A pulse recharge amount corresponding to a given $Q_{\mathrm{0}}$ can be calculated by integrating Eq. (2) from $t=\mathrm{0}$ to $t=\mathrm{\infty }$. For $w>\mathrm{1}$ ($b<\mathrm{2}$), the recharge volume is 3$$V=DA=\mathit{\tau }{Q}_{\mathrm{0}}/(w-\mathrm{1}),$$ where $D$ is the depth of recharge and $A$ is the aquifer area. For $w\le \mathrm{1}$ ($b\ge \mathrm{2}$), integrating Eq. (2) results in an infinite volume, so $b>\mathrm{2}$ can only be sustained over a finite part of any recession. Values of $b>\mathrm{2}$ have been derived from the physical theory for the early portion of a recession (Brutsaert and Nieber, 1977; Rupp and Selker, 2005) or can be obtained from recession curves over a finite time period while retaining physical realism by combining discharge from multiple linear ($b=\mathrm{1}$) or non-linear ($\mathrm{1}<b<\mathrm{2}$) reservoirs (e.g., McMillan et al., 2011). The effect on $b$ of combining linear reservoirs in parallel (e.g., Clark et al., 2009; Gao et al., 2017; Harman et al., 2009) and series (e.g., Rupp et al., 2009; Wang, 2011) has received much more attention.

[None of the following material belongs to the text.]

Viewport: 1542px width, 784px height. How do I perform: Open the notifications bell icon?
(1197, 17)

We compared three hypothetical time series generated with different assumptions about the distribution of the magnitudes and inter-arrival times of recharge events and the superposition of recession events (Table 1). The inter-arrival times are distributed log-normally (Cases 1 and 3) or uniformly (Case 2). Event magnitudes (as defined by $Q_{\mathrm{0}}$) are either distributed log-normally (Cases 1 and 3) or have a constant magnitude (Case 2). Events are either independent of antecedent conditions (Case 1), or events are superimposed on antecedent conditions (Cases 2 and 3) (Table 1 and Fig. 2).

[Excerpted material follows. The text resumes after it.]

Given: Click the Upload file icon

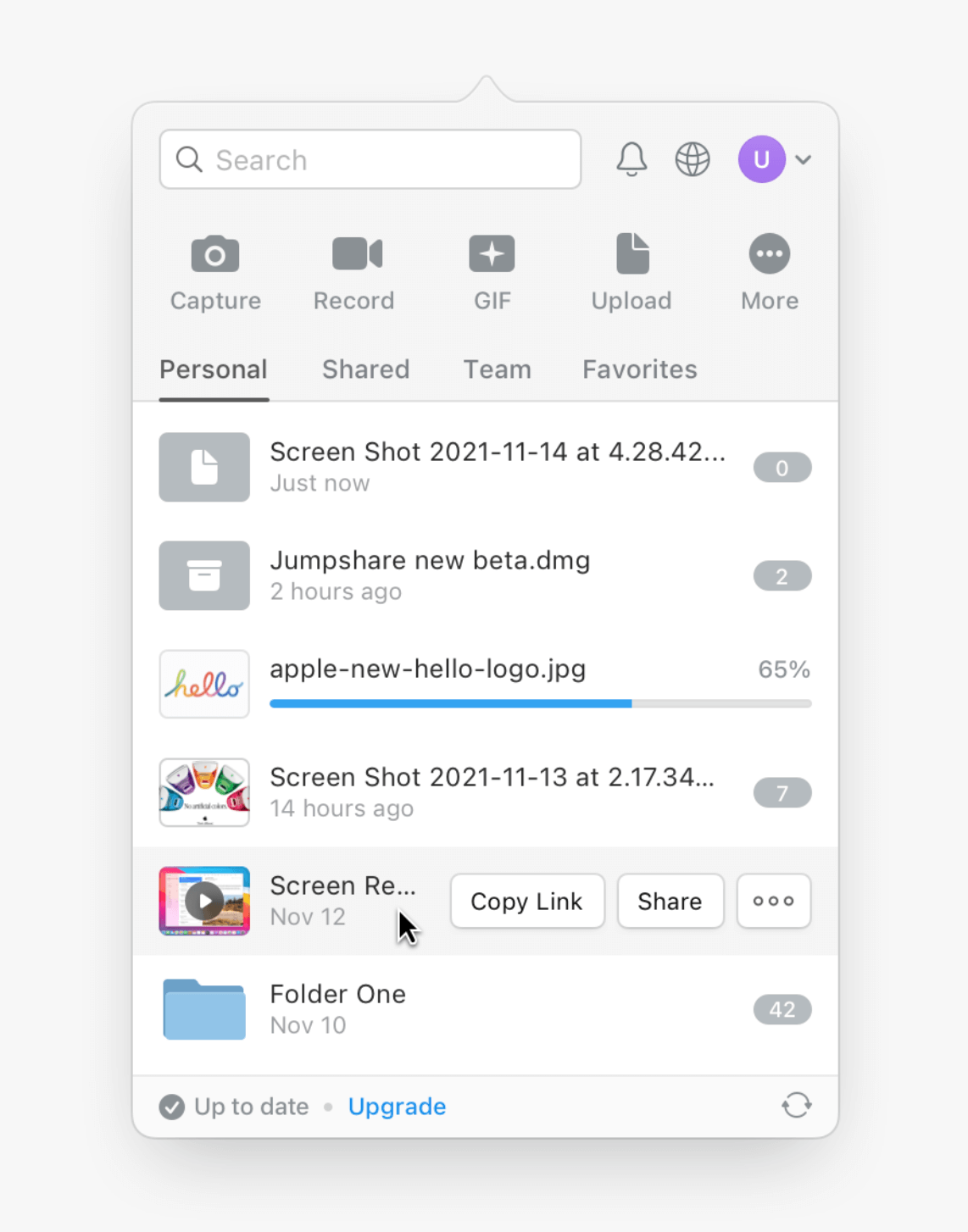Looking at the screenshot, I should pyautogui.click(x=632, y=254).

Synthetic-hydrograph scenarios.

To generate the time series for Cases 1 and 3, independent recessions were created using a random-number generator for a log-normal distribution for event peak magnitude and duration for a total of 10 years of time series data. The log-normal distributions for event magnitude and duration are chosen for the synthetic hydrographs because the distributions for Lookout Creek are skewed right and roughly log-normal (Supplement Fig. S1), which is also consistent with other skewed-right precipitation distributions in previous studies (Begueria et al., 2009; Selker and Haith, 1990). Recharge events were created with log-normally distributed inter-arrival times ($\mathit{\mu }=\mathrm{2.5}$, $\mathit{\sigma }=\mathrm{1}$) and event magnitudes ($\mathit{\mu }=\mathrm{1}$ d, $\mathit{\sigma }=\mathrm{1}$) where both values are normalized by timescale and the unit hydrograph respectively, resulting in dimensionless quantities. These values of $\mathit{\mu }$ and $\mathit{\sigma }$ result in event lengths with a mean of 20 d and an average of 18 events per year. This value was chosen to be comparable to the 19 events per year identified in the Lookout Creek example. The distributions of both the inter-arrival times and event magnitudes are skewed right, representing the high frequency of smaller events and less frequent large events. Changing $\mathit{\mu }$ and $\mathit{\sigma }$ will modify the amount of variability in individual recessions and could be further explored with different distributions in future research regarding the resulting variability in $b$. Case 2 assumes a constant event inter-arrival time ($\mathit{\mu }=\mathrm{450}/\mathit{\tau }$) and magnitudes ($\mathit{\mu }=\mathrm{1}$). The mean inter-arrival time of 10 d is intended to be comparable with the 19 events per year identified in the Lookout Creek example.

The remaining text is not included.